Le trafic des enfants et leur exploitation forcée n’ont cessé de croître ces dernières années pour atteindre en nombre le tiers des victimes recensées dans le monde en 2014, a déclaré l’Office des Nations Unies contre la drogue et le crime (ONUDC), dans un rapport publié lundi 24 novembre.

Cette étude préoccupante tombe en pleine célébration des 25 ans de la Convention internationale des droits de l’enfant, célébrée le 20 novembre dernier. Au Népal, classé à la 5e place du Rapport mondial sur l’esclavage publié le 17 novembre dernier, plusieurs ONG et associations chrétiennes ont profité de cette journée commémorative pour lancer des programmes de sensibilisation à l’esclavage et à la traite des enfants.

L’histoire d’une petite fille de 11 ans

Parmi ces initiatives, le projet « End Child Slavery week », mené par les Nations Unies et un ensemble d’ONG, a lancé son programme mondial pour l’éradication de l’esclavage des enfants avec un mini-reportage « Stand With Sanju », qui raconte l’histoire vraie d’une petite fille de 11 ans, envoyée par ses parents vivant dans une région rurale déshéritée du Népal travailler dans une fabrique de tapis à Katmandou.

La campagne bénéficie de la notorité du Prix Nobel de la Paix 2014, Kailash Satyarthi qui soutient le programme de la Free Walk Foundation, une ONG luttant contre l’emploi illégal des enfants dans les manufactures de tapis au Népal. Avec l’aide de GoodWeave international, qui milite contre l’abolition de l’esclavage des enfants, Sanju, qui travaillait sans relâche de 4 h du matin à plus de 20 h dans des ateliers où elle « nouait des fils à s’en faire saigner les doigts », a été retirée de la manufacture avec d’autres enfants et suit aujourd’hui un programme de scolarisation.

10 000 enfants illégalement employés

Au Népal, la majeure partie de la main-d’œuvre de l’industrie du textile est infantile et l’on estime à plus de 10 000 les enfants illégalement employés dans les manufactures de tapis. « Le travail des enfants était un phénomène courant dans les années 1990, puis il avait diminué de manière significative grâce au travail de nombreuses ONG dans le pays ; mais aujourd’hui, tout recommence de plus belle », analyse Kul Gautam, ancien directeur adjoint de l’UNICEF.

Le nombre des enfants exploités a augmenté dans tous les secteurs d’activité ; l’agriculture, les petits métiers de service (cuisine dans les restaurants, vente à l’étalage, etc), les usines, les mines ou les tristement célèbres briqueteries népalaises où ils sont des milliers à travailler plus de seize heures par jour, dans la poussière et la chaleur, portant des charges faisant le double de leur poids.

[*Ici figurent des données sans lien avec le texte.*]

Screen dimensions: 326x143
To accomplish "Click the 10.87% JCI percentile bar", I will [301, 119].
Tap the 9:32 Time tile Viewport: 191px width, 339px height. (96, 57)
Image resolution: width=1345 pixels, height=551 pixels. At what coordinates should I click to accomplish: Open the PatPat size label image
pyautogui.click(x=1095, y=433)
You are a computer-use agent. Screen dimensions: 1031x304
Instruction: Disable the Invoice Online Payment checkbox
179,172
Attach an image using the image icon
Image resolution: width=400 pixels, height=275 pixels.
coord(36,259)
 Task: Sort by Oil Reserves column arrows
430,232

Selon Kul Gautam, la hausse significative de l’exploitation infantile ces dernières années est selon lui une conséquence directe de la guerre civile, qui ne s’est achevée en 2006 que pour laisser place à une situation de grande instabilité politique et économique dans laquelle le pays est toujours embourbé.

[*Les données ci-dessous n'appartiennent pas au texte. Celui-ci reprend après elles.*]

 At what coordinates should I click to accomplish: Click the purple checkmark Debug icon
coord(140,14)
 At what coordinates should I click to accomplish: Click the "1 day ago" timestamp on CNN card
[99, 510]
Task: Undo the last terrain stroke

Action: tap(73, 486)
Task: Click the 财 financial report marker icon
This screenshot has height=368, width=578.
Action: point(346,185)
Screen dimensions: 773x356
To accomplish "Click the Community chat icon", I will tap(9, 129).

Les maoïstes recrutent massivement des enfants soldats

De nombreux ouvriers et paysans étant partis chercher du travail à l’étranger, un grand nombre de familles fragiles économiquement, se sont retrouvées sans ressources. Par ailleurs, les maoïstes s’étant mis à recruter en masse des enfants soldats, la plupart des parents, craignant qu’ils soient enrôlés de force, ont envoyé leurs enfants dans les grandes villes du Népal où ils se sont retrouvés à la merci de propriétaires d’usines et d’employeurs prêts à exploiter cette main-d’œuvre vulnérable et bon marché. À cette situation déjà critique, s’est ajoutée la nationalisation des manufactures de tapis et d’un bon nombre d’usines par les maoïstes à leur arrivée au pouvoir en 2008.